Martin Berg's wife, Cecilia, disappeared years ago. His memories of their carefree college days seem ever out-of-reach, and the intellectual curiosities that once made him the object of her desire have given way to mid-life uncertainty. The methodical and quiet life he’s made for himself and his adult children couldn’t be further from the one he dreamed of in his youth, when the manuscripts lying around his apartment were flush with promise and the ailing publishing house he runs was still new. Perhaps nothing reminds Martin of these failures more than his friend Gustav Becker, a wildly successful painter who’s returned to Gothenburg on the eve of his career-defining retrospective.
Gustav, meanwhile, is hurting too. His obsession with Cecilia’s inexplicable disappearance had made his art hagiographic, fixated on her image. When posters for Gustav’s retrospective plaster Cecilia’s face on major billboards across the city, Martin’s daughter Rakel learns a haunting fact that points toward her mother’s whereabouts. She and her brother chase this clue across time, memory, and Europe, to discover why their beloved mother abandoned her family, with the imagined hope that the question of what makes a person can ever be answered.

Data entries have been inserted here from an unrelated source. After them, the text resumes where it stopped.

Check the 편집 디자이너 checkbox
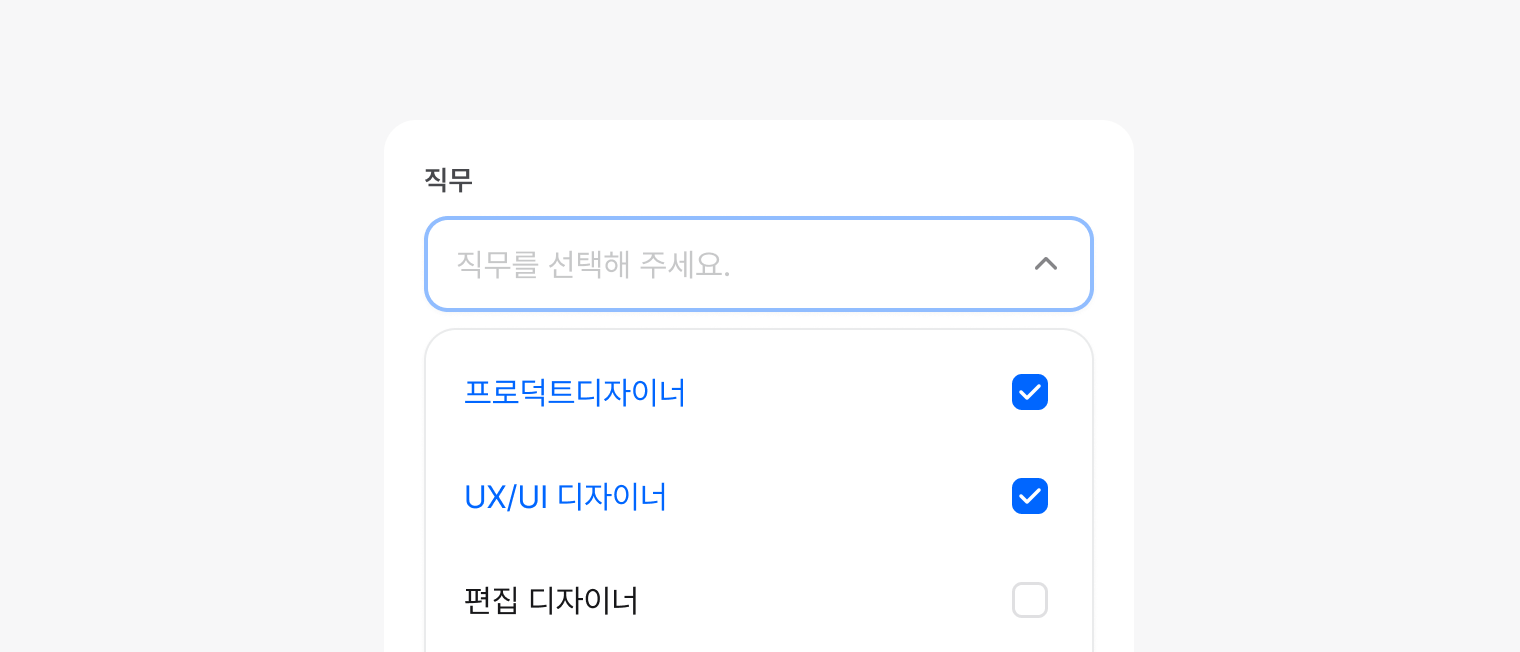Image resolution: width=1520 pixels, height=652 pixels. (x=1030, y=600)
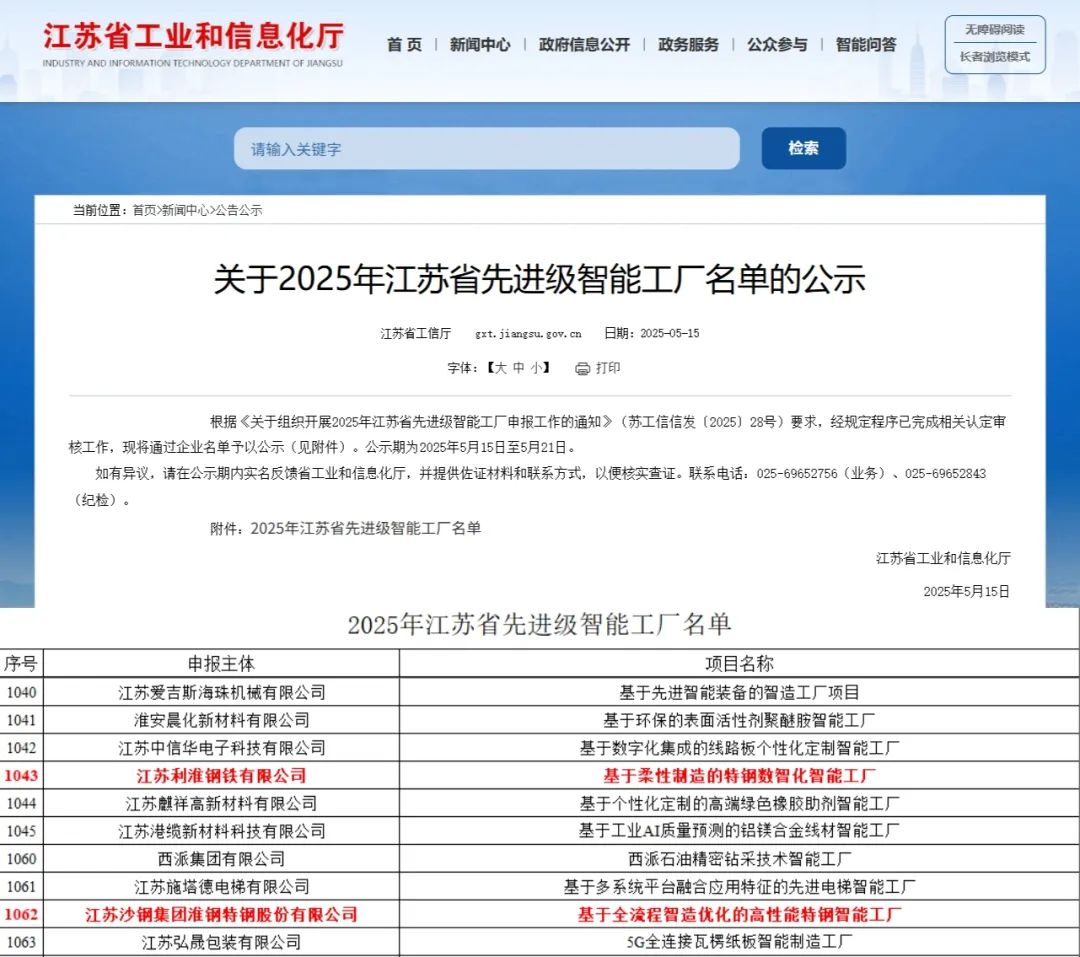Open the 新闻中心 navigation menu item
The height and width of the screenshot is (957, 1080).
(x=480, y=45)
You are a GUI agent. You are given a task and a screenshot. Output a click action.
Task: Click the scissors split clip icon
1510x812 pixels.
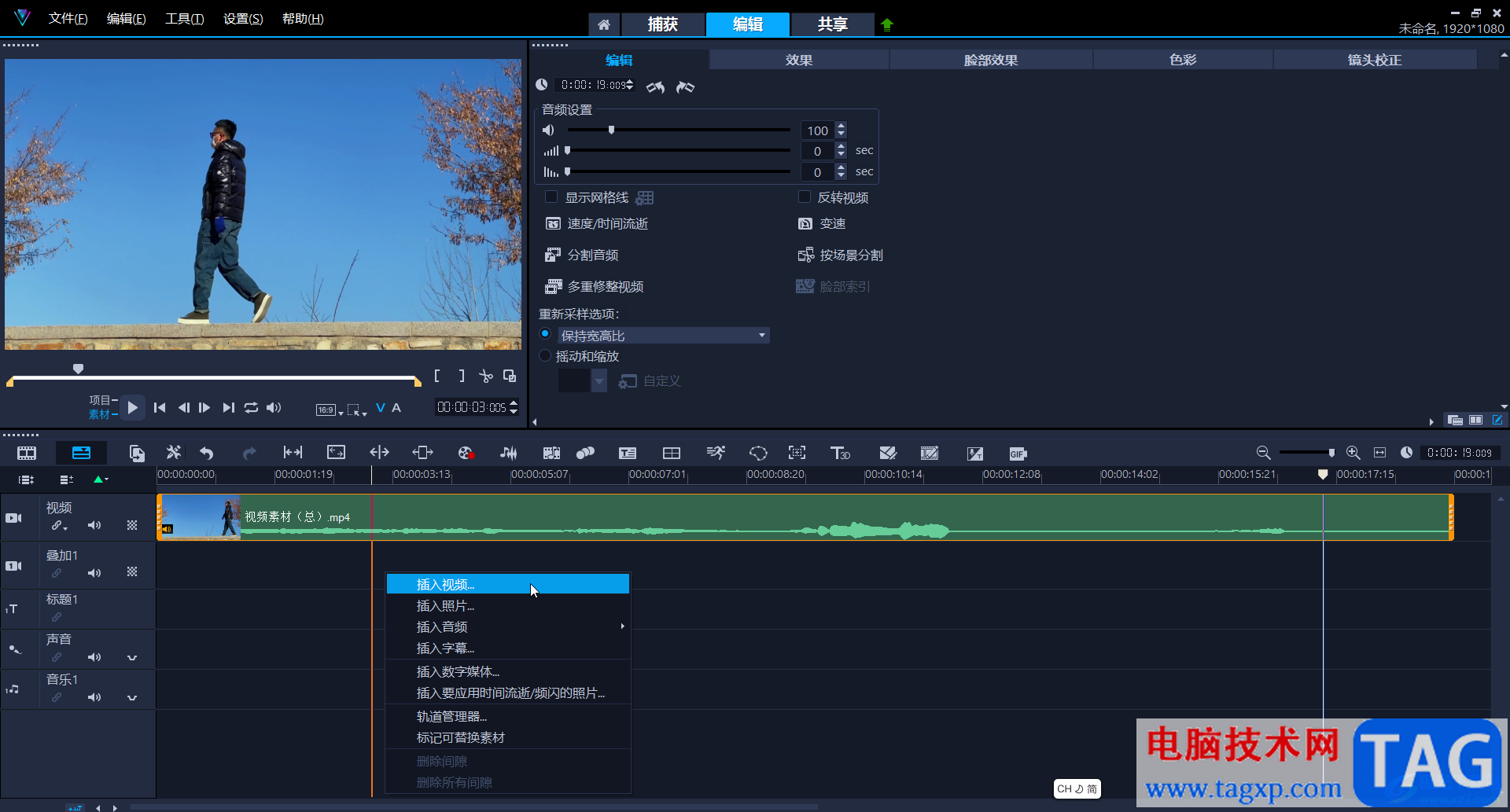click(486, 377)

COLLECTED WORKS, a major hit in Sweden, sold over 100,000 copies in its first year in print, instantly making Lydia Sandgren a literary sensation. Winner of the 2020 August Prize for Fiction, the novel is set to publish in 17 territories.
PUBLISHERS WEEKLY
Sandgren debuts with a sweeping and complex drama of family, art, and sacrifice. Martin Berg and his two children live in contemporary Gothenburg, Sweden, haunted by the loss of Martin's wife Cecilia, who disappeared after defending her PhD thesis in 1997. In the years since, Martin has worked at a niche publishing house, and his oldest child, Rakel, now 24, has grown up to resemble her mother and likewise to be serious, hyperdisciplined, and drawn to difficult academic work. Before the narrative locks in on the circumstances around Cecilia's disappearance, Sandgren takes a long detour into Martin's middle-class childhood, and how his life was changed after meeting the "fragile" and "unkempt" Gustav Becker. Their high school friendship, described in all its vagaries and nuance over the course of the book, is defined by their shared interest in creating art: Martin wants to write a novel, and Gustav wants to paint. When Martin meets Cecilia, Gustav is included in the relationship rather than left behind, and as Gustav's star rises, his most successful paintings turn out to be portraits of Cecilia. Sandgren keeps up the intrigue as Rakel learns more about Gustav and Cecilia; and she brings a wry sense of humor to her portrayal of Martin, noting about his wistfulness that he'll never be "remarkably young again." Readers will be captivated.